Bu sıralama, temel ihtiyaçlardan hususî gayelere doğru daralmaya da uygundur. Çünkü her müslümanın, namazda kırâat edecek kadar olsun, Kur’ân tahsiline ihtiyacı vardır. Fakat her müslümanın, Kur’ân’ı doğrudan anlayacak derecede Arapça ve İslâmî ilimleri tahsil etmesi mümkün değildir.

Dolayısıyla bütün bir millet;

“Kur’ân ancak anlamak için okunurmuş.” denilerek, Kur’ân’ın asıl metnini okumaktan uzak tutulamaz. Eğer Kur’ân okumaktan tek gaye, onun mânâsı ise, Arap olmayan milletler onun lâfzıyla niye meşgul olsunlar ki?

İşte dikkat edilmezse böyle iddialar; «Türkçe ezan, Türkçe Kur’ân» gibi menfî projelerin rûhuna da farkına varmadan hizmet etmiş olur.

Geçtiğimiz ay yine tartışması yaşanan Türkçe ezan meselesinin geçmişi, Meşrûtiyet’e kadar uzanır.
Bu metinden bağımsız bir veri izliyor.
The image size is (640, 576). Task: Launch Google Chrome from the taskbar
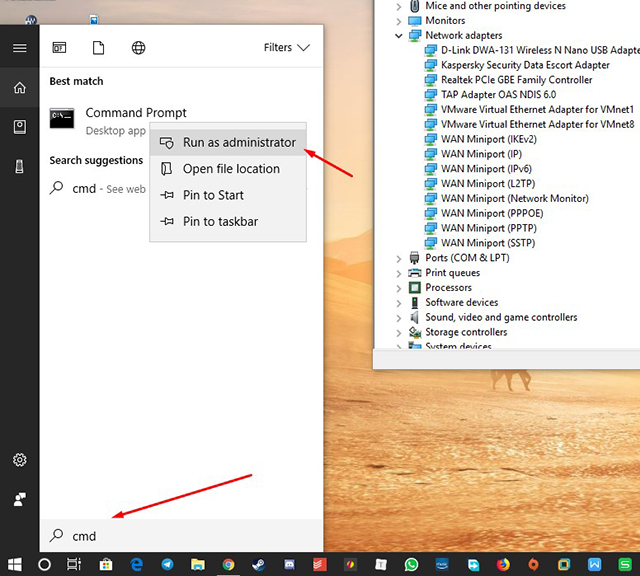(228, 565)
O menfî propagandalarla dinden uzaklaşan ve uzaklaştırılan bu millet, ne ile tekrar kendine gelmeye başladı? Her türlü yasağa rağmen elif-bâ okutan, Kur’ân öğreten hocalarla, sonrasında Kur’ân kurslarıyla, İmam-hatiplerle…
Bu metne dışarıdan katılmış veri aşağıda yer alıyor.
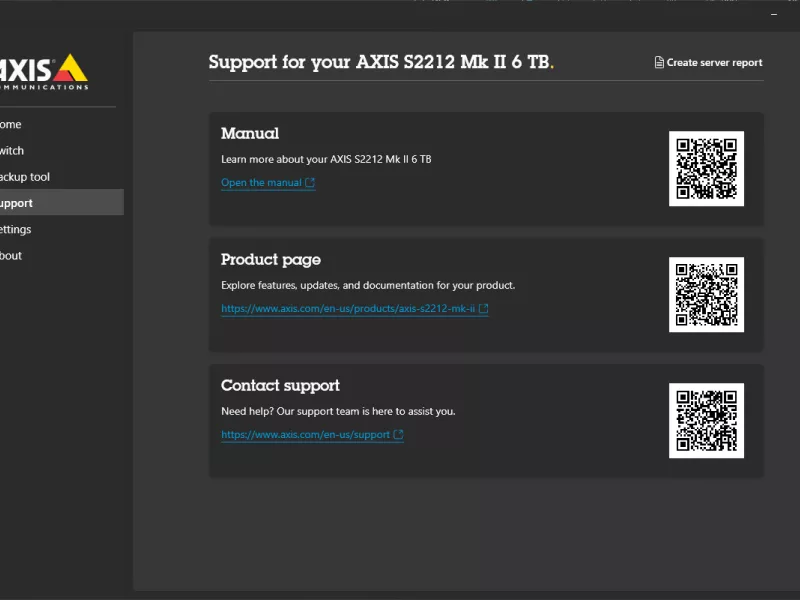This screenshot has width=800, height=600.
Task: Click the external-link icon on the product page link
Action: 483,309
Bu bahiste, seleften bazı kıymetli zâtların sözleri de delil olarak nakledilir. Meselâ Hazret-i Ali’nin;

“Tedebbür etmeden, düşünüp anlamadan gerçekleştirilen tilâvette hayır yoktur.” dediği rivâyet edilir.
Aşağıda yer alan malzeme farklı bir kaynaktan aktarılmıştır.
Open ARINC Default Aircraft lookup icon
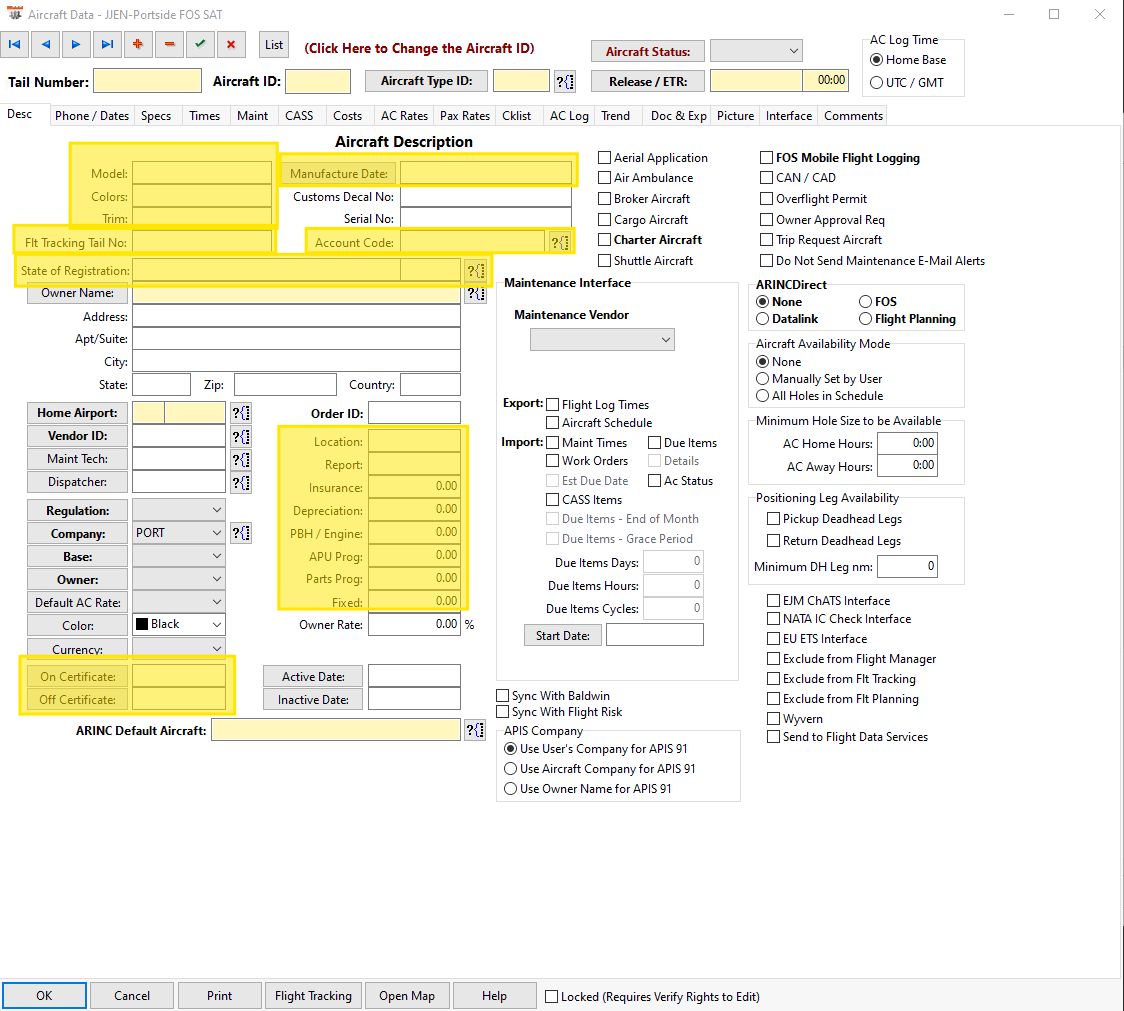Viewport: 1124px width, 1011px height. [x=475, y=731]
Bu gibi telkinler de îtidal çizgisinin diğer tarafında ifrâta düşenleri îkaz içindir. Sırf ibâdet yerine gelsin diye, paldır küldür, hızlı şekilde okumak elbette faydasızdır.

Bu sebeple, ibâdet azmiyle çok çabuk hatim indirmek isteyenlere, Peygamber Efendimiz, 3 günlük hudut koydu. Şöyle buyurdu:

“Üç günden daha az bir zamanda Kur’an’ı hatmeden kişi ne okuduğunu anlamamıştır.” (İbn-i Mâce, İkāme, 178)

Rabbimiz de «tertîl»i ağır ağır okumayı emretmiştir.

Bu ikazların, ana dili Arapça olan müslümanlara yapıldığını hatırlayalım.

Bizim de Türkçe bir kitabı okurken dikkatimiz dağılabilir, sayfalarca ilerlediğimiz hâlde pek bir şey anlamadığımız olur. Bu sebeple tesirli okuma seminerleri düzenlenir. Yani, bu telkinler;

“Anlamıyorsan okuma, tercümesini oku!” değil;

“Anlamaya çalışarak, ağır ağır oku! Vecd ve istiğrâk ile, feyiz ve rûhâniyet celbedecek şekilde oku!.. Kur’ân’ın aslını okuduğun gibi, tefsirini de oku!.. Tekerleme gibi okuma, Allâh’ın kelâmına yaraşır hürmet ve ihtiram ile oku!..” mânâsındadır.

Bunca asırdır, rahle başından kalkmayan ecdâdımız hiçbir şey anlamadan mı okudular Hak kelâmını?

Bu suâle cevâben son olarak şunu da hatırlamalı:

Ecdâdımız, İslâm’a girdiğinde dilini bırakıp Arapça konuşmaya başlamadı. Fakat Kur’ân’daki temel unsurlar olan hemen hemen bütün mefhumları ve kelimeleri diline nakşetti. Bugün uydurukça yüzünden, kaybetmekte olduğumuz bu hususiyet sayesinde, halkımız Kur’ân’ı aslından okurken çok şey anlar. Hamdi, şükrü, rahmeti, hidâyeti, selâmı, cenneti, cehennemi, îmânı, küfrü, nifâkı, istiğfârı, mağfireti, duâyı… idrâk eder. Muhammed Hamîdullâh’ın bu mânâyı kastederek söylediği;

“Fatiha Sûresi, Türkçedir.” sözü meşhurdur.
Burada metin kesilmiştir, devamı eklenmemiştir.